+++ RECORDS TO USE

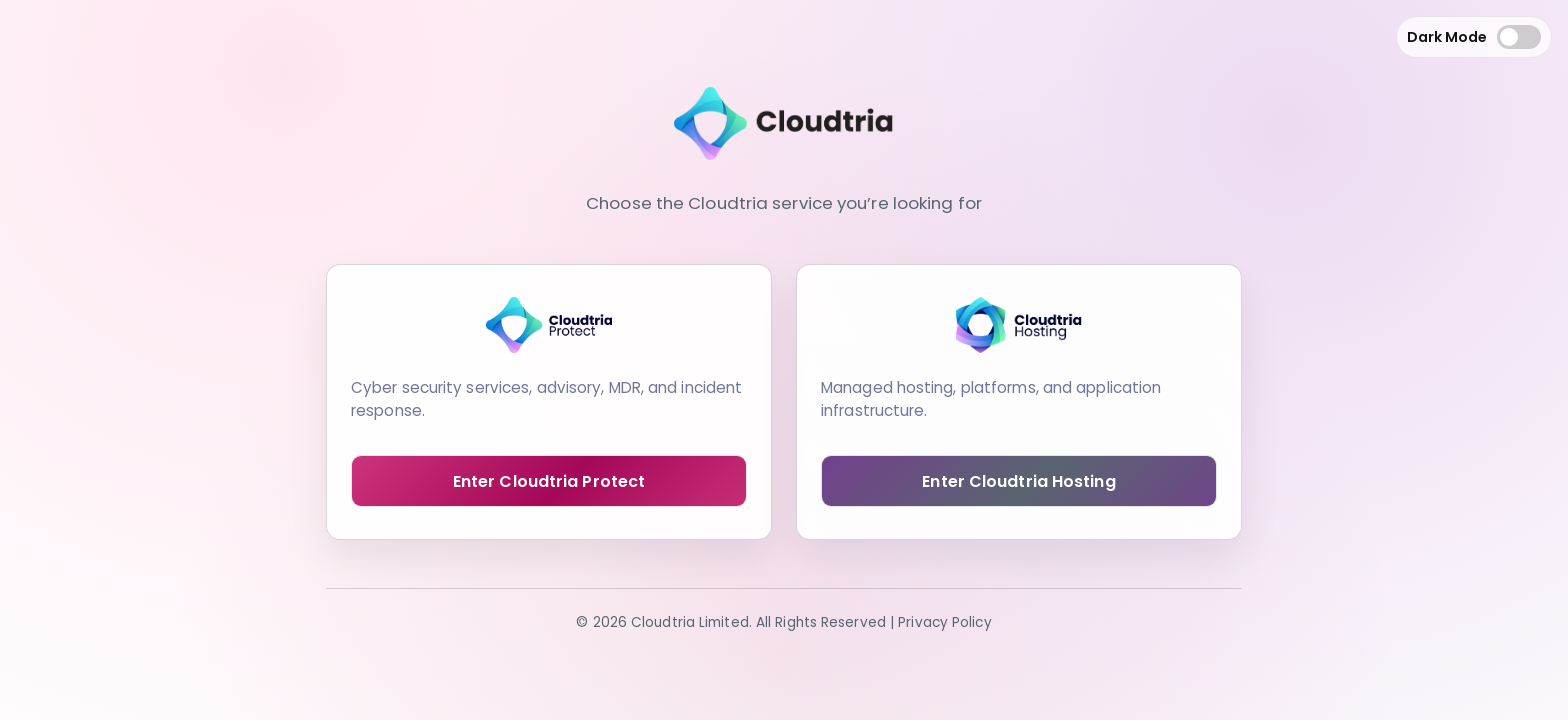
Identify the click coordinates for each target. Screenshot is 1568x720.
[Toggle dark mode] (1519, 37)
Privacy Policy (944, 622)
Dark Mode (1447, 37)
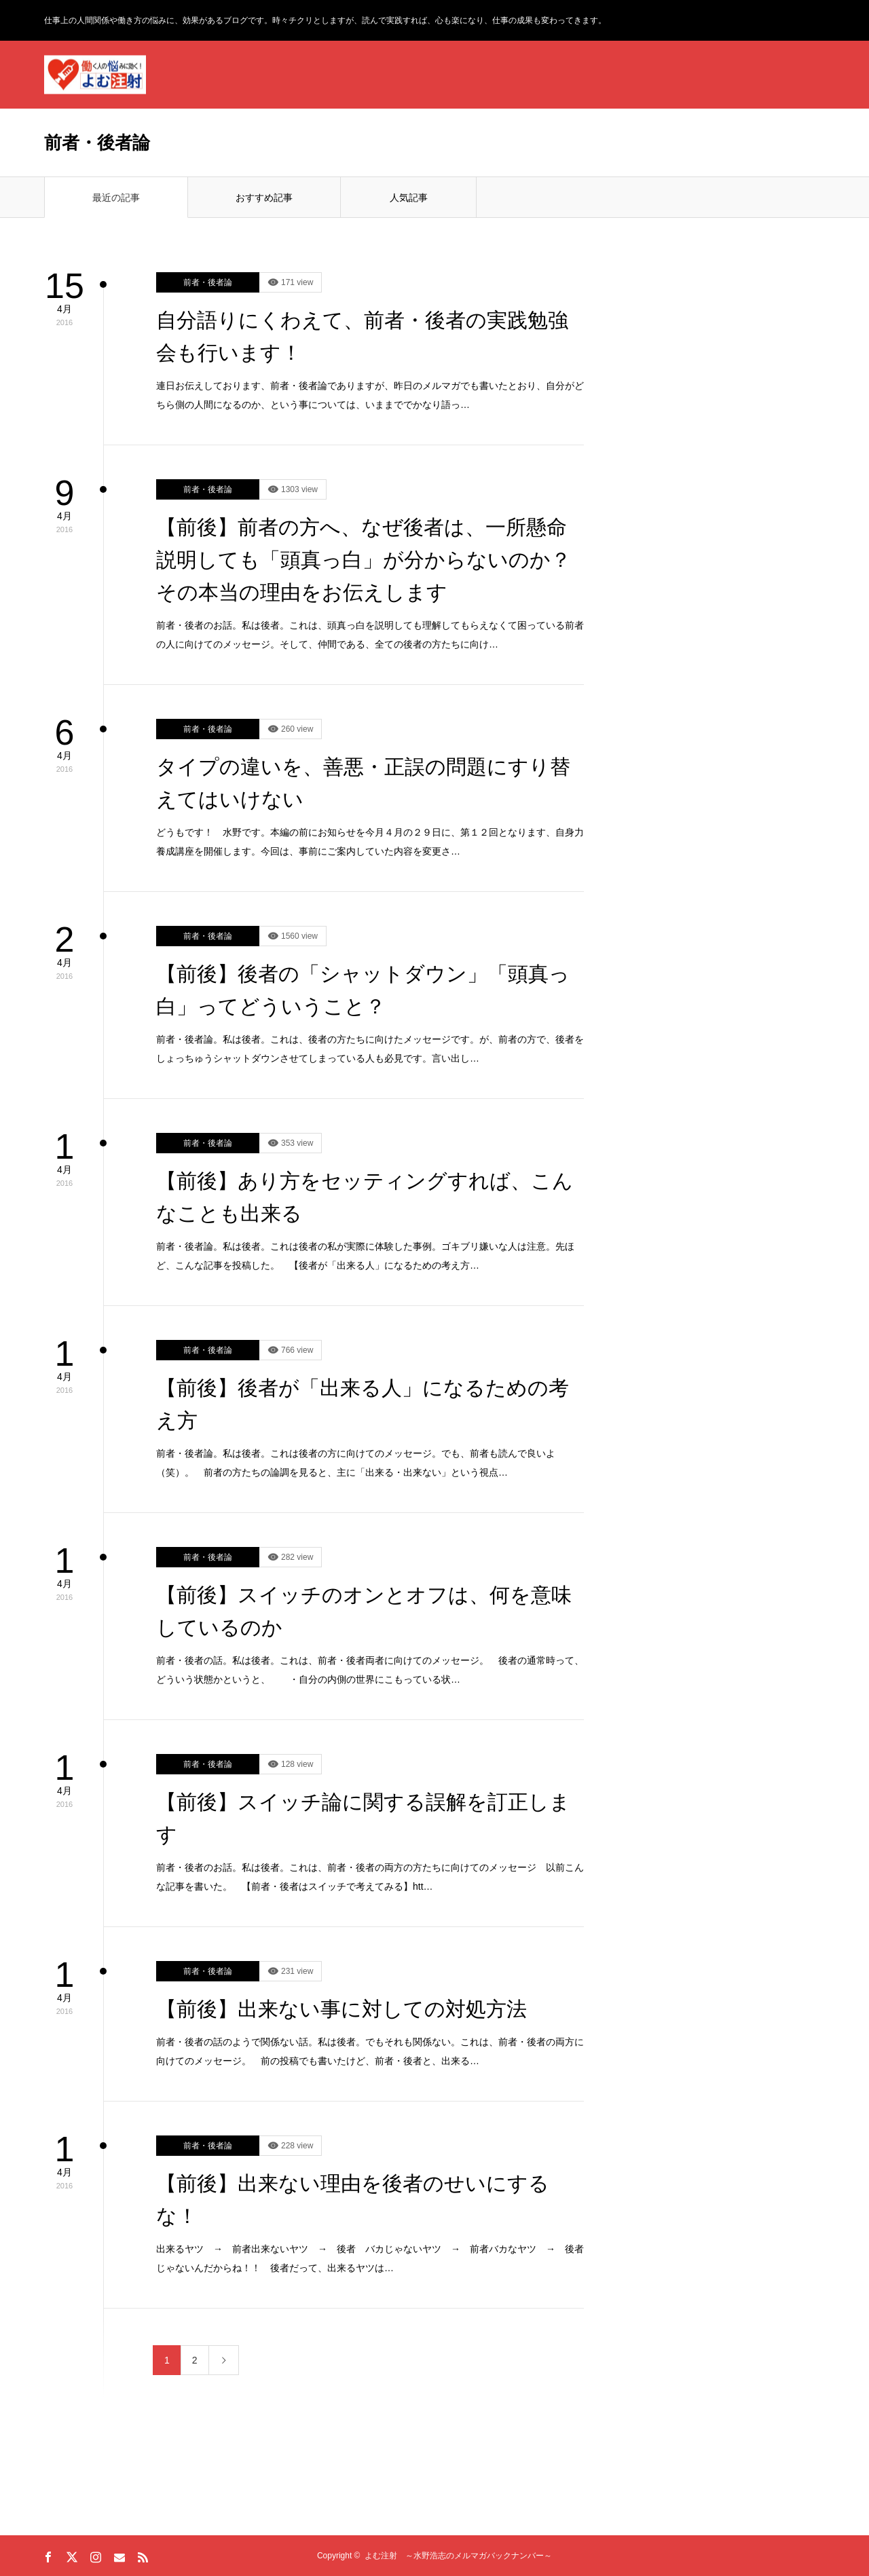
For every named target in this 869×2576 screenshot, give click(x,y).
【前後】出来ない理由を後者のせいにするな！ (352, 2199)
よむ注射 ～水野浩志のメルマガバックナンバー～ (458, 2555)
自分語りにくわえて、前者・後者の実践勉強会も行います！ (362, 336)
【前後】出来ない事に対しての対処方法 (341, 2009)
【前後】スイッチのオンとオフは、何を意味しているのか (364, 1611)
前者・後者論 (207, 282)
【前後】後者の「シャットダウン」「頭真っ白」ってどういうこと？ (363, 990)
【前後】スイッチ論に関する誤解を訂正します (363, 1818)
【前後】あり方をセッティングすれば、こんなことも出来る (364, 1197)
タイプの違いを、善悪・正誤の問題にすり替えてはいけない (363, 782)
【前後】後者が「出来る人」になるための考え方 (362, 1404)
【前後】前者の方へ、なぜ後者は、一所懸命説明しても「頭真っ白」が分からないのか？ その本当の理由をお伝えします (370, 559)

++++++

Turn the part of the records that opens with the line containing "Privacy Policy (944, 622)" and runs through the end of the records into a Markdown table with the columns Row and Record line, numbering each row and leaving out blank lines. Leave the pictures out of the table.

| Row | Record line |
|---|---|
| 1 | Privacy Policy (944, 622) |
| 2 | Dark Mode (1447, 37) |
| 3 | For every named target in this 869×2576 screenshot, give click(x,y). |
| 4 | 【前後】出来ない理由を後者のせいにするな！ (352, 2199) |
| 5 | よむ注射 ～水野浩志のメルマガバックナンバー～ (458, 2555) |
| 6 | 自分語りにくわえて、前者・後者の実践勉強会も行います！ (362, 336) |
| 7 | 【前後】出来ない事に対しての対処方法 (341, 2009) |
| 8 | 【前後】スイッチのオンとオフは、何を意味しているのか (364, 1611) |
| 9 | 前者・後者論 (207, 282) |
| 10 | 【前後】後者の「シャットダウン」「頭真っ白」ってどういうこと？ (363, 990) |
| 11 | 【前後】スイッチ論に関する誤解を訂正します (363, 1818) |
| 12 | 【前後】あり方をセッティングすれば、こんなことも出来る (364, 1197) |
| 13 | タイプの違いを、善悪・正誤の問題にすり替えてはいけない (363, 782) |
| 14 | 【前後】後者が「出来る人」になるための考え方 (362, 1404) |
| 15 | 【前後】前者の方へ、なぜ後者は、一所懸命説明しても「頭真っ白」が分からないのか？ その本当の理由をお伝えします (370, 559) |